When I interviewed North American Meat Institute CEO Barry Carpenter way back in January, he correctly defined COOL as a marketing decision. If a packer or processor thinks he can gain a sales advantage by labeling his beef or pork as "made in America," let him do it. If he can increase his market share and improve his bottom line, so be it. Forcing the industry to take on the added financial burden of correctly managing the rule is a waste of time and money.

In another of those immediate statements after the WTO decision, Carpenter was even more forceful. “If there ever was any question that mandatory country-of-origin labeling is a trade barrier that violates our international agreements, the World Trade Organization’s ruling against the United States today should lay those doubts to rest. The WTO has spoken not once, not twice, not three times, but four times in panel and appellate body decisions. All four rulings found against the US.”

R-CALF and the National Farmers Union insist that COOL is a way to satisfy consumer demand for more information about the sources of the foods they buy. Study after study, though, shows there is no compelling consumer demand that must be satisfied. 

Now that the WTO has spoken for the fourth and last time, our trading partners are ready to stroll past Representative Peterson and take the next step permissible by treaty: punitive tariffs. The Canadian embassy in Washington, D.C. has published a list of targeted products which you can review, state-by-state, by going here:  http://www.can-am.gc.ca/washington/events-evenements/2015/COOL-Labeling.aspx?lang=eng.

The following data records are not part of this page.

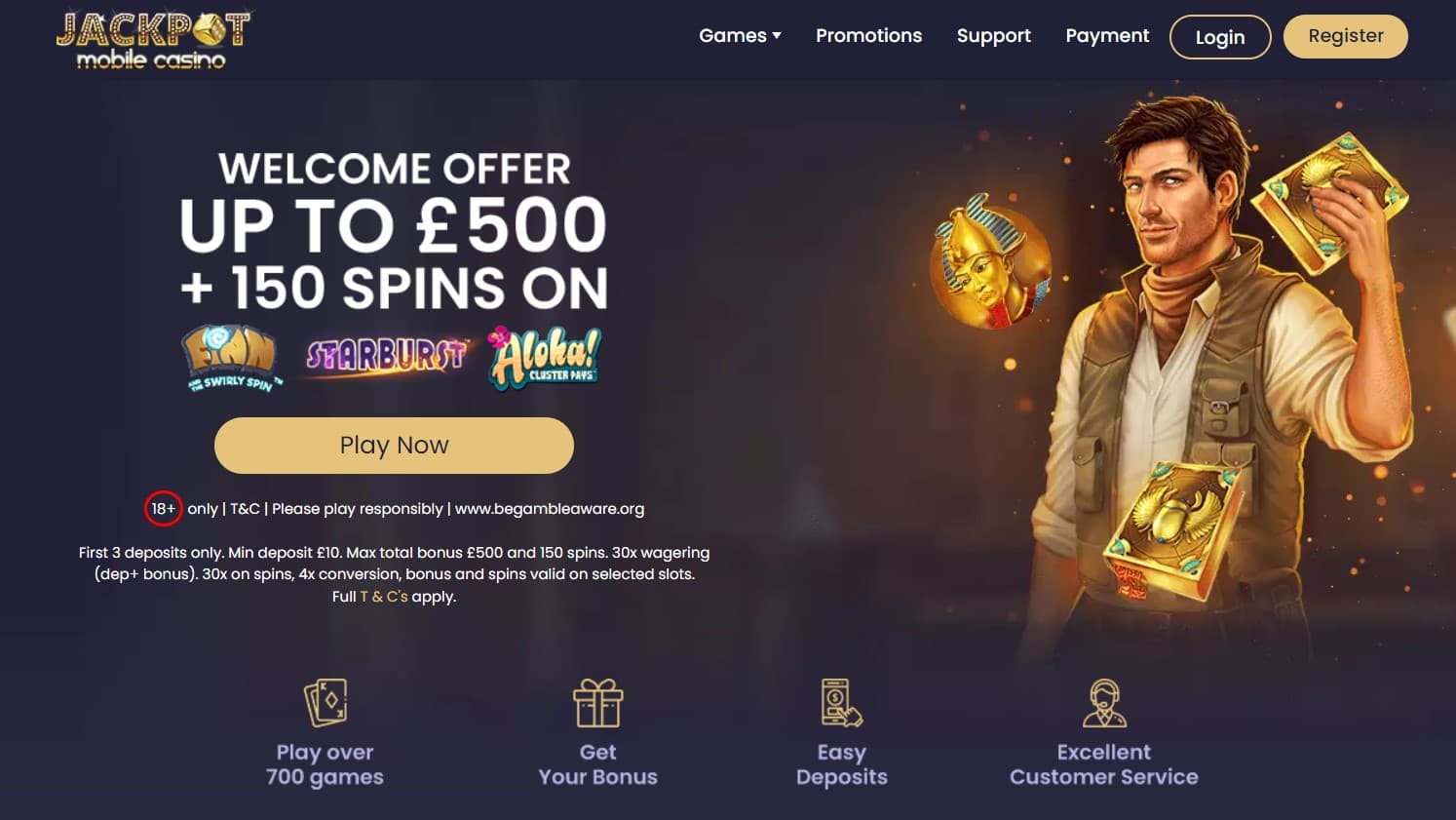Open the www.begambleaware.org link
The width and height of the screenshot is (1456, 820).
pos(550,509)
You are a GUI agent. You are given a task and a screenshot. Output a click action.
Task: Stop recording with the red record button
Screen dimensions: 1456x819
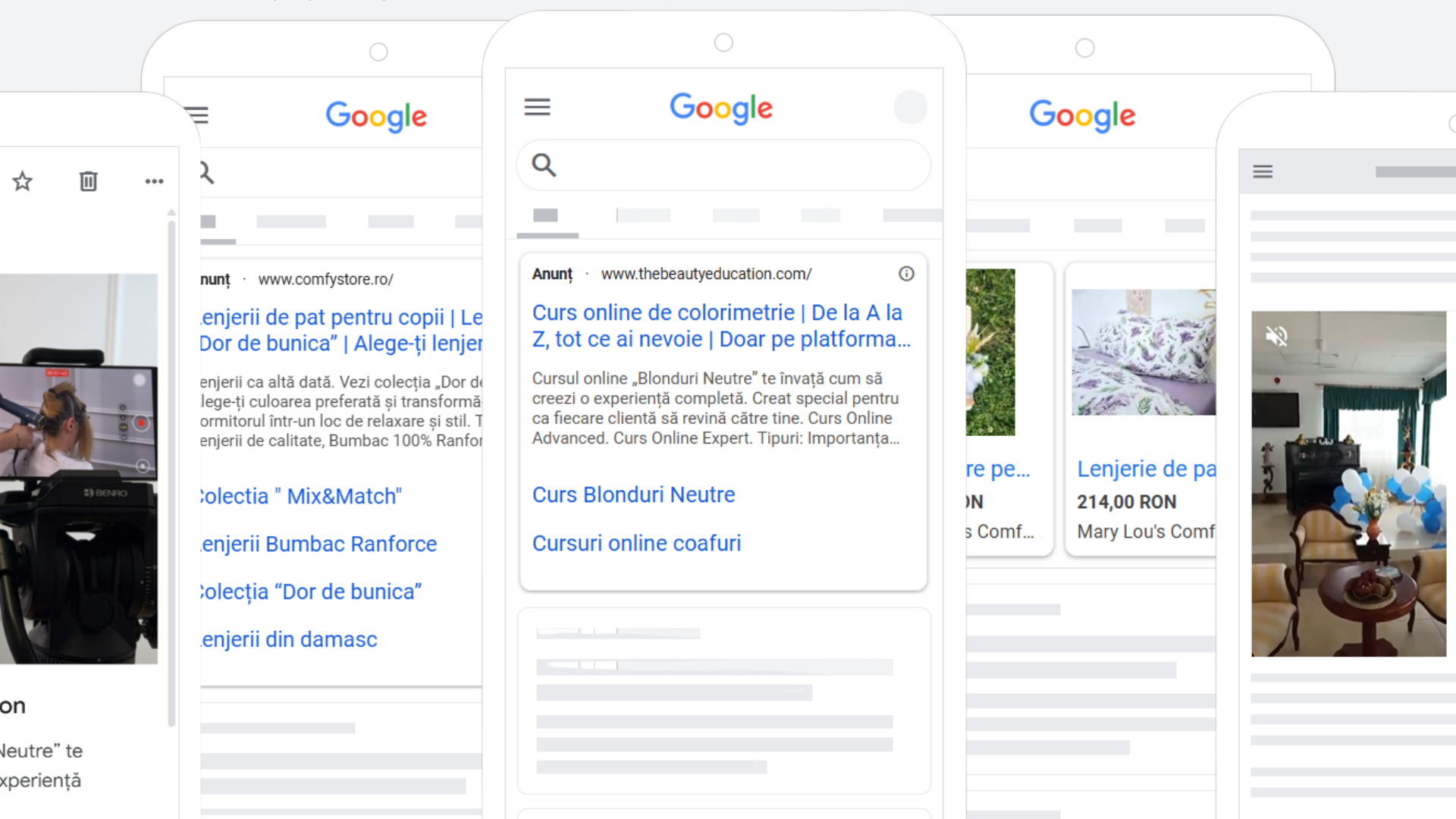coord(141,422)
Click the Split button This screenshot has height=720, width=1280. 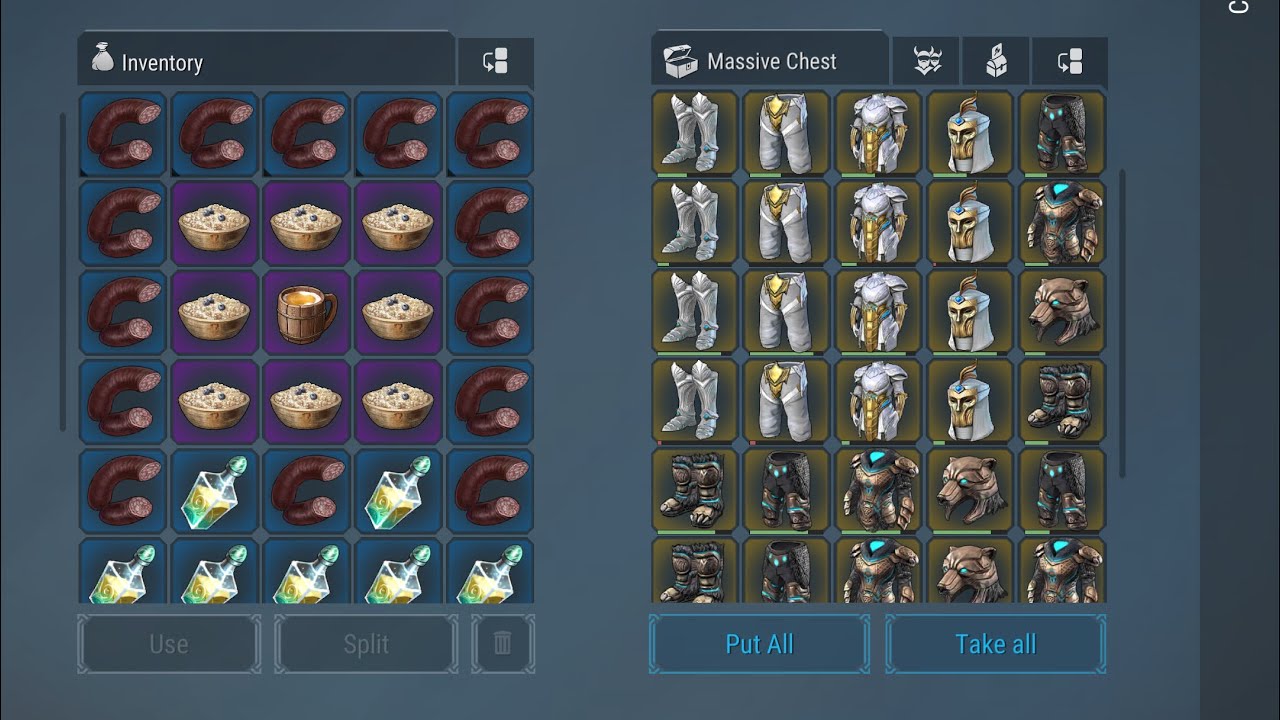coord(366,644)
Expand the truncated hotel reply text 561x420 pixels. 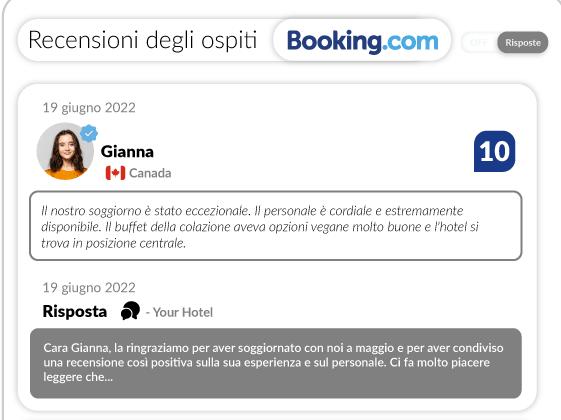275,363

To save yourself a click or two, here is what a few of the most agriculture-intensive states stand to lose in their ag and agrifoods trade if Canada and Mexico impose tariffs:

Texas:         48%

Oklahoma:   35%

Kansas:       30%

Nebraska:    41%

Montana:     51%

Bottom Line: Congress should give it up. It's past time that we started to live up to our trade obligations and ditch even the slightest hint of COOL. Let those companies that want to use it as a marketing tool label at their discretion. Let the rest of the industry go about its business without losing business to punitive tariffs.